Sears Holdings has indicated that “substantial doubt” exists about its ability to continue operations. While the announcement, made in the company’s recent annual report, seems to be a white flag of surrender, it could just be a yellow warning light. Analysts say that Sears may still have time to stage a turnaround. The company says it is taking action to ensure its future viability. So what should Sears do now? Its number one priority should be to protect and restore its brand.
Some of the company’s moves in recent years have generated cash and kept the business afloat at the long-term expense of its brand. Strong brands like Lands’ End gave customers a reason to shop at Sears and cast a positive halo on the Sears brand. Selling off those brands may have had short-term benefits, but it eroded the brand in the long term. The company also sold off many of its best store locations, which means brand perceptions are now being shaped only by the customer experiences in older, shabbier, and poorly located stores.
Sears needs to reverse this trend. Its brand still has clout; its name is as steeped in American culture as Coke and Levi’s. Once a lifeline for customers in rural areas with few shopping options, Sears has played an important role in many people’s lives. The company can tap into this goodwill if it insulates its brand from further hits and invests in restoring it to prominence.

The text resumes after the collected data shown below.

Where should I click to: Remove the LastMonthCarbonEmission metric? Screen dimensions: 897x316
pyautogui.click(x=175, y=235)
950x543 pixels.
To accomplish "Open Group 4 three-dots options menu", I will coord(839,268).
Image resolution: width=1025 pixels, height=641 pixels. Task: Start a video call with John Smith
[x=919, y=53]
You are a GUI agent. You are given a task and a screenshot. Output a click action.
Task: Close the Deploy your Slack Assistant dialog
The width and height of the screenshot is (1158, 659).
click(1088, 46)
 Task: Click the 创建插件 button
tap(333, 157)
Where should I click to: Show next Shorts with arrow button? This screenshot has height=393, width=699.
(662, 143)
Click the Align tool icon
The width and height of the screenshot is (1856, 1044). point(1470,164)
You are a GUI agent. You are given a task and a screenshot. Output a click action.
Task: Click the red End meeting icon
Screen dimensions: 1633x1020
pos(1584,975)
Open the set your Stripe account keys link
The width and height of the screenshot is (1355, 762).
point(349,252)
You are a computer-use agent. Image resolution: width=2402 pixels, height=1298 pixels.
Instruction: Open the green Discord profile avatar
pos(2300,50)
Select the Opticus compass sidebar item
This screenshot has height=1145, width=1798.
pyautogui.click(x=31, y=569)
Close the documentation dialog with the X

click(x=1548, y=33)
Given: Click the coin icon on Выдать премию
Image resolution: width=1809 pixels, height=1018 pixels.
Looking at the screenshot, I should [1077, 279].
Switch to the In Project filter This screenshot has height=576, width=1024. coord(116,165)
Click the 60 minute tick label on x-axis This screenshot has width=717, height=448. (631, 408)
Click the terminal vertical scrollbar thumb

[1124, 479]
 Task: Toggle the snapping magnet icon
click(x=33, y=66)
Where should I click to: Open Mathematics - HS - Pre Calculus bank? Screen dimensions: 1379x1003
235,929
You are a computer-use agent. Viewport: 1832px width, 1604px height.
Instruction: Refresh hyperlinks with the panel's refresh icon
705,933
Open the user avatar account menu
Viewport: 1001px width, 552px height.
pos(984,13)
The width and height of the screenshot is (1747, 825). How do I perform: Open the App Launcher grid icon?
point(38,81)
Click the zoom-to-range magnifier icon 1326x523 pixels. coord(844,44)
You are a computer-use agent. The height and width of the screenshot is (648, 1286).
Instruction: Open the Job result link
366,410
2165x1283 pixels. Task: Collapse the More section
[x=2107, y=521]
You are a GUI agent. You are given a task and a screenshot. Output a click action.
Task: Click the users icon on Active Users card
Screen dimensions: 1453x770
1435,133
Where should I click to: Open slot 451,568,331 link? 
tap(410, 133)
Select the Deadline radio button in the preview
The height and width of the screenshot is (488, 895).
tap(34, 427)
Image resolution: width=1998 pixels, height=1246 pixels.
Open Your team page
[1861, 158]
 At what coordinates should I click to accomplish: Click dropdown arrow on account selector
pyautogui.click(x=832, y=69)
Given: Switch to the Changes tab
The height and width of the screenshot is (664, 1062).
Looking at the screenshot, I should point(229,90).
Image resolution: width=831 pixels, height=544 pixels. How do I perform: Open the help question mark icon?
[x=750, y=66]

It should start with its internal culture. CEO Eddie Lampert’s alienating management style and lack of retail prowess has prompted a mass exodus of executives and has left the company with few leaders who really care about the brand. At the store level, the company has fired employees, cut worker hours, and failed to make investments to improve the store environment. As a result, store employees are bitter, embarrassed, and unmotivated.
The company must restore brand pride, alignment, and engagement throughout its ranks. Alan Mulally led the turnaround at Ford by restoring a “One Ford” mentality throughout his company and championing pride in the Ford name. Lampert and his executive team should adopt a similar effort. It would encourage managers to make strategic decisions that build the Sears brand and frontline employees to provide exceptional customer service and restore customers’ esteem of the brand.
Sears should then turn its attention to improving the customer experience. Perhaps most at risk is vendor support. Suppliers that are already under tremendous pressure from the changing demands of the retail industry are probably especially leery of extending themselves with Sears. As vendors start shipping smaller quantities and being less responsive, the inventory and selection at Sears stores is going to get even worse than it already is. To ensure that a strong product assortment can draw people into its stores, Sears should work on buttressing relationships with the vendors of its top brands. Of course, there are many other aspects of the customer experience that need to improve, but Sears would be wise to start with what made its brand great in the first place: a great selection of products.
Sears can take a cue from Marvel. After it filed for bankruptcy, back in 1996, Marvel leveraged its portfolio of popular brands, including Captain America and Iron Man, to stage a comeback. By tapping into the fan bases of individual character brands and producing movies that used a tried-and-true formula of superheroes being pitted against evil forces while dealing with real-world issues, the company was able to restore the Marvel brand to popularity. In the same way, Sears should draw on the equity of product brands such as Kenmore Appliances, DieHard batteries, and Sesame Street products. The company should also void the recent deal to sell off the Craftsman brand, if possible. Sears needs to promote these brands more strongly than ever before, and draft off the demand and appeal they enjoy.
Most important, to restore its brand value and power, Sears needs to make some sort of big, bold, visible move. It can’t simply tweak a few things and set its sights on surviving. That’s what happened at RadioShack. After that company declared bankruptcy, its new owners promised to reinvigorate the brand. It signed up hip celebrities as endorsers, closed some stores, and adjusted its assortment strategy. But to most people, RadioShack didn’t seem all that different.
Sears must make a substantive change that not only gets people’s attention but also dramatically improves the customer experience. Consider Delta Air Lines’s merger with Northwest Airlines. After declaring bankruptcy, Delta was looking for a way to emerge as a leader in the industry — to get ahead, not just level the playing field. So it made what was a foresighted decision at the time and significantly expanded its routes by merging with another airline. CEO Richard Anderson has described the move as a deliberate choice to break away from the fray: “Our company decided that we would be different.”
Lampert and his colleagues must make a similarly calculated and courageous move, whether that’s to merge with another retailer, integrate vertically, change the Sears store format, slash its apparel offering, or something else. Whatever it is, the objective should be to strengthen the Sears brand (i.e., don’t acquire another retailer and operate it separately) and to create more value for its core customers.
It might be too late to save Sears. The company has drained the brand of so much equity that it’s difficult to envision a recovery. But if the company remains committed to reviving the business, its brand should be the top priority.